◆ **SOURCE EXCERPT**
* * * *

Review: Infinity Runner
As the name implies, Infinity Runner has you running through endless hallways and rooms while trying to get to the next sector. At first glance, it looks like a mobile game that has been upscaled and put on console, but this is not the case. Infinity Runner is actually a PC game that released last year and is now on the PS4.
Infinity Runner actually has a story, and it follows a mysterious person aboard a massive spaceship called the Infinity, who awakes after a slumber of 30 years. A mysterious woman talks to you through the DualShock 4’s speaker and tells you to run as fast as you can. Each section is broken up into two sectors. After each sector, the mysterious woman compliments you on how far you’ve gotten and then sends you to another section of the ship to do it all over again. It’s a very bare bones story and the end game leaves a lot to be desired, culminating in a frustrating, quick-time event heavy encounter.

* * * *

◆ **RECORD SET**
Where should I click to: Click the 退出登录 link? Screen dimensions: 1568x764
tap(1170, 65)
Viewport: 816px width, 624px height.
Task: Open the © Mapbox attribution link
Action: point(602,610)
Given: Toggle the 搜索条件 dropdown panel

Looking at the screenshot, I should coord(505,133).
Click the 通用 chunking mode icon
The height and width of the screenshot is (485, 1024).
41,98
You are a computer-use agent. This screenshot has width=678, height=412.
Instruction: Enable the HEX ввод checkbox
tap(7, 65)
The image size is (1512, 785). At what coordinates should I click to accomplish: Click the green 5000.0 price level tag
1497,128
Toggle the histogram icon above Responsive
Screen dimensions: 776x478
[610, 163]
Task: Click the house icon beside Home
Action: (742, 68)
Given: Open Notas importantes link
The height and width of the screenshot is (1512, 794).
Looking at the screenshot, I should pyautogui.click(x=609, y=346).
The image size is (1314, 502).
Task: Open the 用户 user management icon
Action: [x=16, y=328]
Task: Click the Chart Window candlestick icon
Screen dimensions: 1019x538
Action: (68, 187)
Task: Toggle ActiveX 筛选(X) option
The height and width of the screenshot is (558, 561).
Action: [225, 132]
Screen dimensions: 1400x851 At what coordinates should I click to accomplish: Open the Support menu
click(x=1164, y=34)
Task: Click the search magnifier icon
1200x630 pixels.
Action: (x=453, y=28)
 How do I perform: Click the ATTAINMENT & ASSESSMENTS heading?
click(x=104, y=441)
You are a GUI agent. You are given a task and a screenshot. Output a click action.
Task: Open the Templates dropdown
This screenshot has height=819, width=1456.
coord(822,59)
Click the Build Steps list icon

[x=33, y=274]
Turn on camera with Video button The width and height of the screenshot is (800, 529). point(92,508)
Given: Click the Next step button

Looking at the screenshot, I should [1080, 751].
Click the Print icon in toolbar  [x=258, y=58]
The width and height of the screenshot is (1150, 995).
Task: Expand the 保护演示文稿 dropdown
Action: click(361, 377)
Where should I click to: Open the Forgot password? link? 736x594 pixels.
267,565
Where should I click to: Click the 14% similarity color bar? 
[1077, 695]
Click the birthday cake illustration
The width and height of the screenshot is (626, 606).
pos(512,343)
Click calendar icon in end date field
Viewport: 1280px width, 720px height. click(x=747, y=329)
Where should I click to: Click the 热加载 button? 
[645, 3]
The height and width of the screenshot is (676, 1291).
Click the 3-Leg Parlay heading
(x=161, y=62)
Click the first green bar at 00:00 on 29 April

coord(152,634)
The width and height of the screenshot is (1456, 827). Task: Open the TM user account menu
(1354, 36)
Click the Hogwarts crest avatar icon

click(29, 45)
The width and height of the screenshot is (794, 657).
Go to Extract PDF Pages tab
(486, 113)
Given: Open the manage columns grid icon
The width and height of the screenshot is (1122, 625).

* * * *

◆ **WHAT TO WORK ON**
Copy the passage of the Infinity Runner review from "Review: Infinity Runner" up to and including "on the PS4.", word for word.

◆ **WORKED ANSWER**
Review: Infinity Runner
As the name implies, Infinity Runner has you running through endless hallways and rooms while trying to get to the next sector. At first glance, it looks like a mobile game that has been upscaled and put on console, but this is not the case. Infinity Runner is actually a PC game that released last year and is now on the PS4.